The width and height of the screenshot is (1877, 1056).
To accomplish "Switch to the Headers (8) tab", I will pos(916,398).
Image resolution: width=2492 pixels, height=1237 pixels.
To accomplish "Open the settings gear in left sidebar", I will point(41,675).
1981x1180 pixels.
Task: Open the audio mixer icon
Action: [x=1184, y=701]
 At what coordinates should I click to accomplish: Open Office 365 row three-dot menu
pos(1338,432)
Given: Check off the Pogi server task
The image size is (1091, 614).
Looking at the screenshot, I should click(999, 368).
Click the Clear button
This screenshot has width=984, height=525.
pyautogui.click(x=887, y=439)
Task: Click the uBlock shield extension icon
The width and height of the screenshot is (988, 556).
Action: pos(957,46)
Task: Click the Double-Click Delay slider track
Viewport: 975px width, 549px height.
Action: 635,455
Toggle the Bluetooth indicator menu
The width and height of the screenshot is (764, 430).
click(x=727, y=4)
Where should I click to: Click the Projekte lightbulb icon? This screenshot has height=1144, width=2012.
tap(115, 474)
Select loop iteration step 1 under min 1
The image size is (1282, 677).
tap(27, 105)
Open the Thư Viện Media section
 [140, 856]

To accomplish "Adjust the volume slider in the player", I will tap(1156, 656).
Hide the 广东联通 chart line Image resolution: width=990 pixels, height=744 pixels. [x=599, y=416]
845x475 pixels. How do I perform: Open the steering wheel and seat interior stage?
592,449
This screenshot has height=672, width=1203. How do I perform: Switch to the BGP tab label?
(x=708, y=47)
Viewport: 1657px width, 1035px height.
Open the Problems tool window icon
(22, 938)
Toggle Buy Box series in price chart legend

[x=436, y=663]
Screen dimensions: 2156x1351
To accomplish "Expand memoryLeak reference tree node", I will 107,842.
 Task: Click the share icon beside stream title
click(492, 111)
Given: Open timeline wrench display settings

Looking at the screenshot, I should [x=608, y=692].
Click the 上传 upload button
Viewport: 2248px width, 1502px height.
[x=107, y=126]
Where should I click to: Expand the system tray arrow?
....
**What you need to do**
Would you transcribe the records above exactly, leaving nothing out?

**Exercise solution**
The width and height of the screenshot is (1877, 1056).
To accomplish "Switch to the Headers (8) tab", I will pos(916,398).
Image resolution: width=2492 pixels, height=1237 pixels.
To accomplish "Open the settings gear in left sidebar", I will point(41,675).
1981x1180 pixels.
Task: Open the audio mixer icon
Action: [x=1184, y=701]
 At what coordinates should I click to accomplish: Open Office 365 row three-dot menu
pos(1338,432)
Given: Check off the Pogi server task
The image size is (1091, 614).
Looking at the screenshot, I should click(999, 368).
Click the Clear button
This screenshot has width=984, height=525.
pyautogui.click(x=887, y=439)
Task: Click the uBlock shield extension icon
The width and height of the screenshot is (988, 556).
Action: pos(957,46)
Task: Click the Double-Click Delay slider track
Viewport: 975px width, 549px height.
Action: 635,455
Toggle the Bluetooth indicator menu
The width and height of the screenshot is (764, 430).
click(x=727, y=4)
Where should I click to: Click the Projekte lightbulb icon? This screenshot has height=1144, width=2012.
tap(115, 474)
Select loop iteration step 1 under min 1
The image size is (1282, 677).
tap(27, 105)
Open the Thư Viện Media section
 [140, 856]

To accomplish "Adjust the volume slider in the player", I will tap(1156, 656).
Hide the 广东联通 chart line Image resolution: width=990 pixels, height=744 pixels. [x=599, y=416]
845x475 pixels. How do I perform: Open the steering wheel and seat interior stage?
592,449
This screenshot has height=672, width=1203. How do I perform: Switch to the BGP tab label?
(x=708, y=47)
Viewport: 1657px width, 1035px height.
Open the Problems tool window icon
(22, 938)
Toggle Buy Box series in price chart legend

[x=436, y=663]
Screen dimensions: 2156x1351
To accomplish "Expand memoryLeak reference tree node", I will 107,842.
 Task: Click the share icon beside stream title
click(492, 111)
Given: Open timeline wrench display settings

Looking at the screenshot, I should [x=608, y=692].
Click the 上传 upload button
Viewport: 2248px width, 1502px height.
[x=107, y=126]
Where should I click to: Expand the system tray arrow?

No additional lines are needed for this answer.